Why does he attend few movie-industry functions?
Gossips prey on the visible.
“I live permanently within myself,” Grant says.
At an age when
most men collect the benefits of family, Grant still invests.
Jennifer, the only child of a man who wanted many, is his
just 90 days each year (she lives with her mother, Dyan Cannon).
Toward Jennifer, a sparkling four, Grant is totally the new
father – a man in his seventh decade with the seeming strength
of a parent 40 years younger.
I first met Grant
on the floor of his apartment in a New York hotel, tumbling with his child.
He was most unimpeccable.
Hair tousled, shirttail edging out, tie undone, he was
laughing uproariously.
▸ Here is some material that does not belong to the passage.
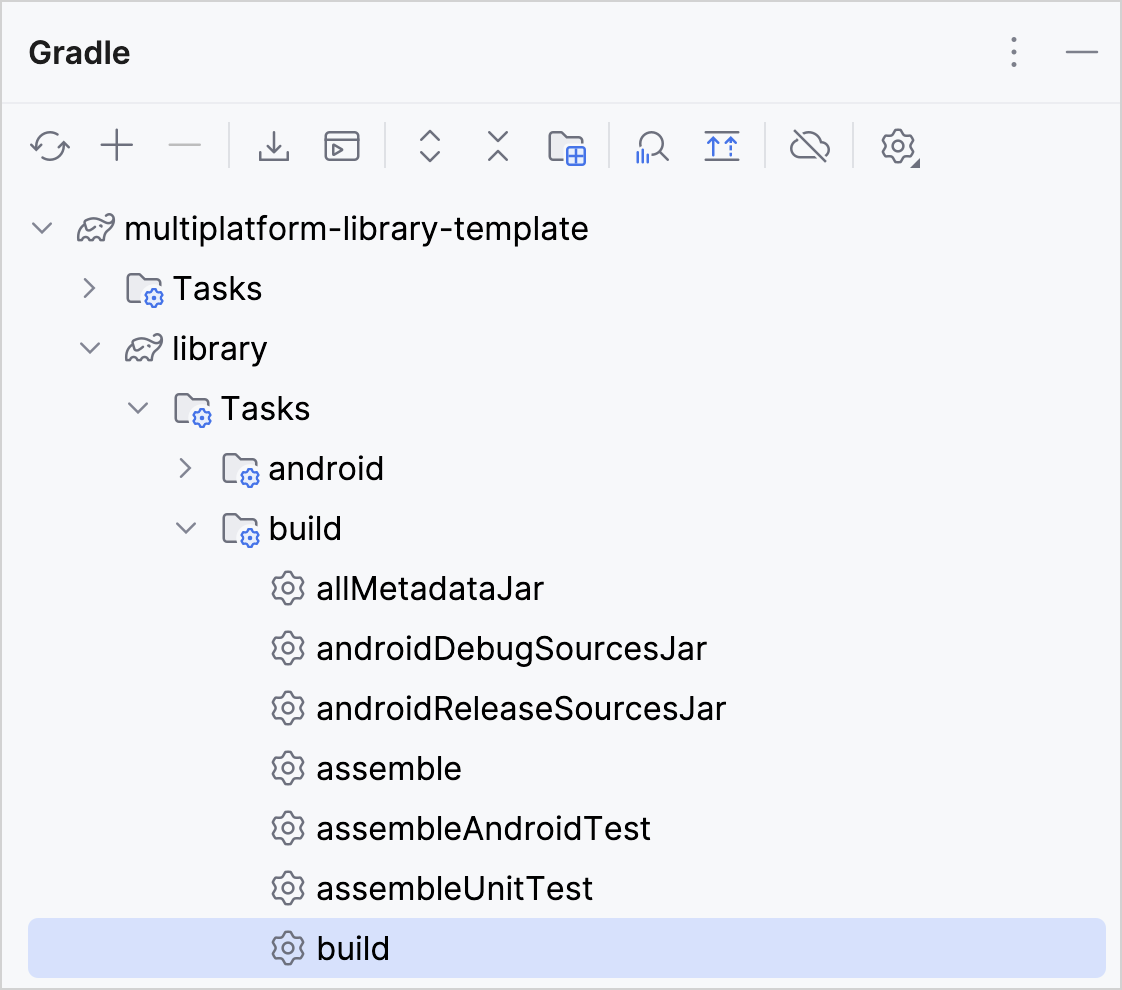This screenshot has height=990, width=1122.
Task: Open the Dependency Analyzer
Action: point(651,146)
Later:
“Jennifer is my life today.
I plan around her, where she is, when I may have her.”
Grant does not say it, but one suspects his only really
happy moments are with her. “I
am not at all proud of my marriage record,” he says candidly.
(He was divorced four times.)
“But I have wanted a family for years.
I finally have one in this child.
I will do what I can for her.”
What will he tell
her as he watches her grow? “I
want Jennifer to give one man love and confidence and help.
It has taken me many years to learn that.
I was playing a different game entirely.
My wives and I were never one.
We were competing. I
will advise Jennifer to love someone and to be loved.
Anything else she may get in her life as a bonus.
As a very private
man who may never be seen again as an entertainer, Cary Grant now
spends a good deal of his time looking for private places where he
can be with his child. Because
after 72 successful movies and 53 glamorous leading ladies and
untold millions of dollars, that’s really all there is.